By Rick Lines, Naomi Burke-Shyne & Giada Girelli / Health and Human Rights Journal

“In every situation, where a number of people are crowded together, whether in ships, hospitals, or prisons, unless the strictest attention be paid to cleanliness, and to a free ventilation or circulation of air, a fever soon or later breaks out amongst them, of a very contagious nature, and attended with very fatal effects”.So begins the account of Dr James Carmichael Smyth of an outbreak of jail distemper (typhus) in Winchester prison in England in 1780. Over the course of three and half months, 268 Spanish prisoners of war died, with Smyth himself surviving two separate bouts of the disease while caring for the sick men.

The rapid spread of contagion and death among prisoners was not a new phenomenon. The first documented outbreak of ‘gaol fever’ in England took place in Newgate and Ludgate Prison in 1414, resulting in the deaths of 64 prisoners and gaolers. Almost 50 recorded outbreaks of fever in British prisons predate the Winchester events described by Dr Smyth, resulting in the deaths of thousands.

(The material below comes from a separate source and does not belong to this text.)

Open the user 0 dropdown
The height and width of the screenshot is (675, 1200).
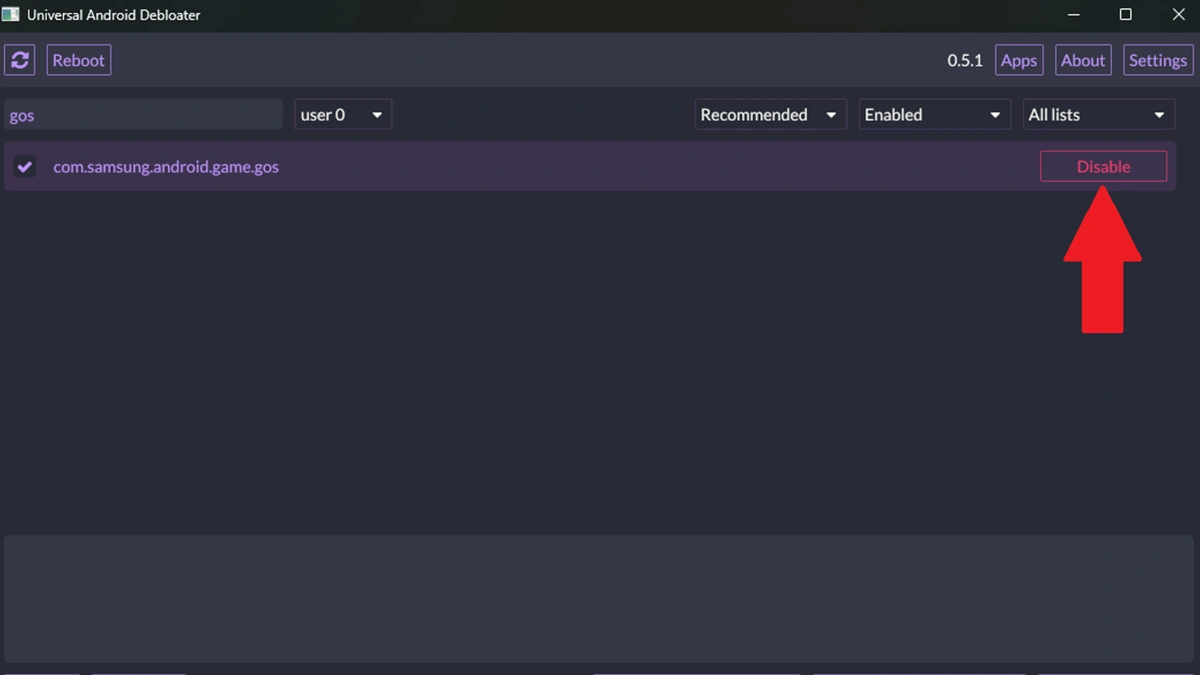342,115
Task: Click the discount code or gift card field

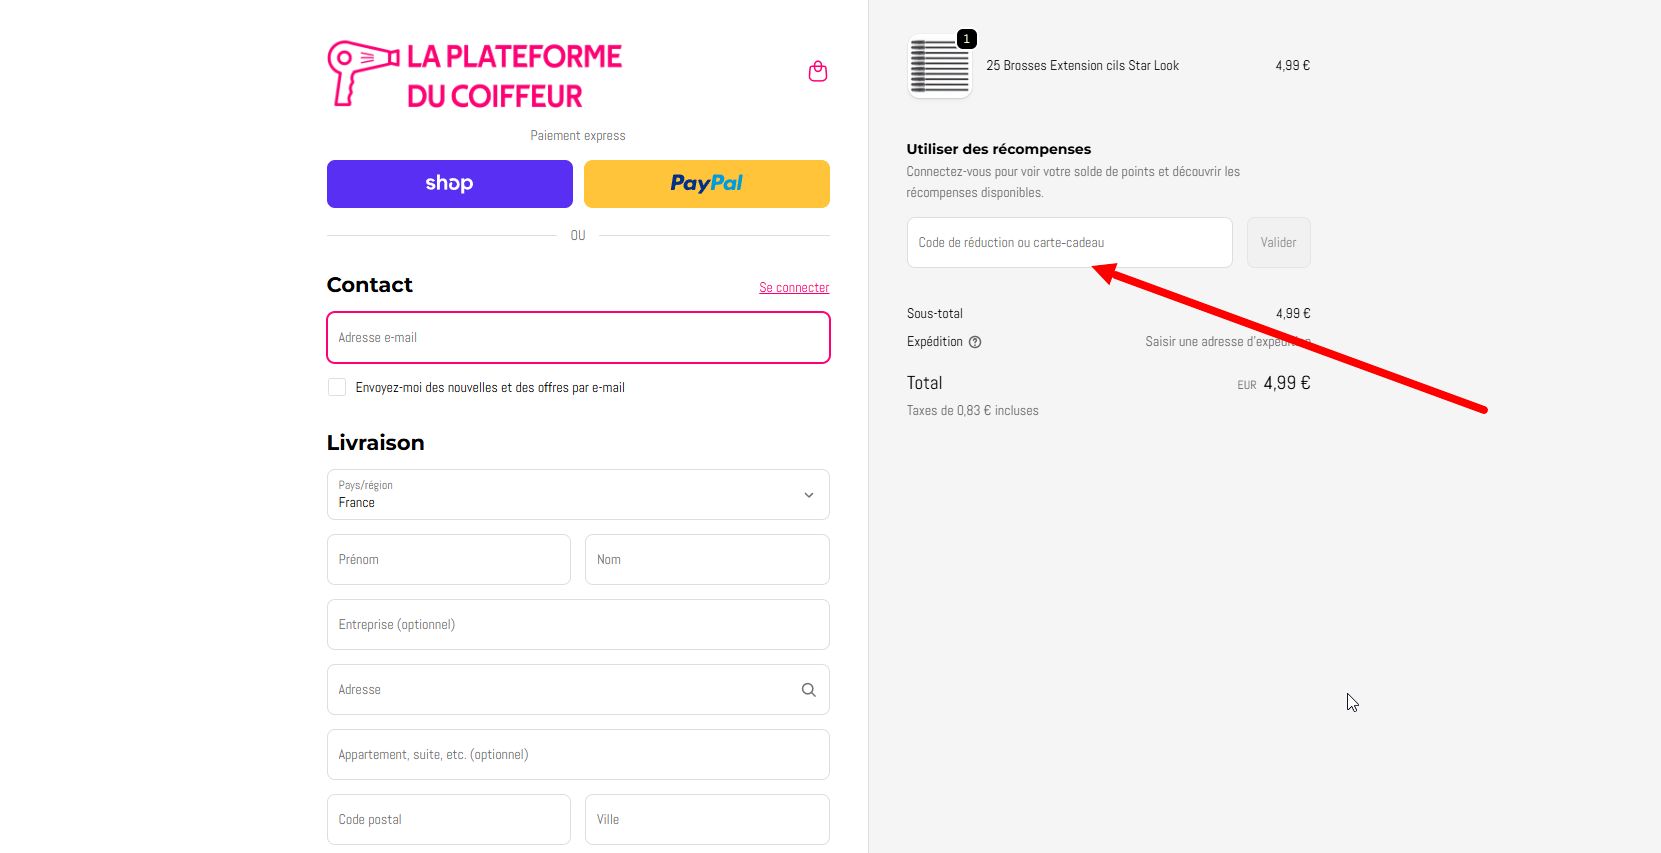Action: point(1070,243)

Nearly 250 years later, the prisons of the world are struggling to address a new ‘gaol fever’ that threatens to dwarf the impacts of previous historic contagions—COVID-19. With physical distancing core to the COVID-19 response—an impossibility in most places of detention—the health risks of congested prisons have again come to the fore. Poor and overcrowded conditions of detention, coupled with a detainee population that often suffers from multiple heath vulnerabilities, have long made prisons susceptible to rapid spread of disease and death. The highly contagious nature of the COVID-19, its global spread, and the worrying levels of mortality associated with it, have therefore raised widespread concern.

The relationship between prison health and public health is well established. In many of the historic cases of gaol fever the contagion spread beyond the prison walls into surrounding towns and villages.In more recent years, transmission of both HIV and TB has been documented in prisons, raising wider public health concerns about the role of incarceration in sustaining those epidemics. For this reason, protecting people in detention from the spread of COVID-19 must form an integral element of the global response to the virus.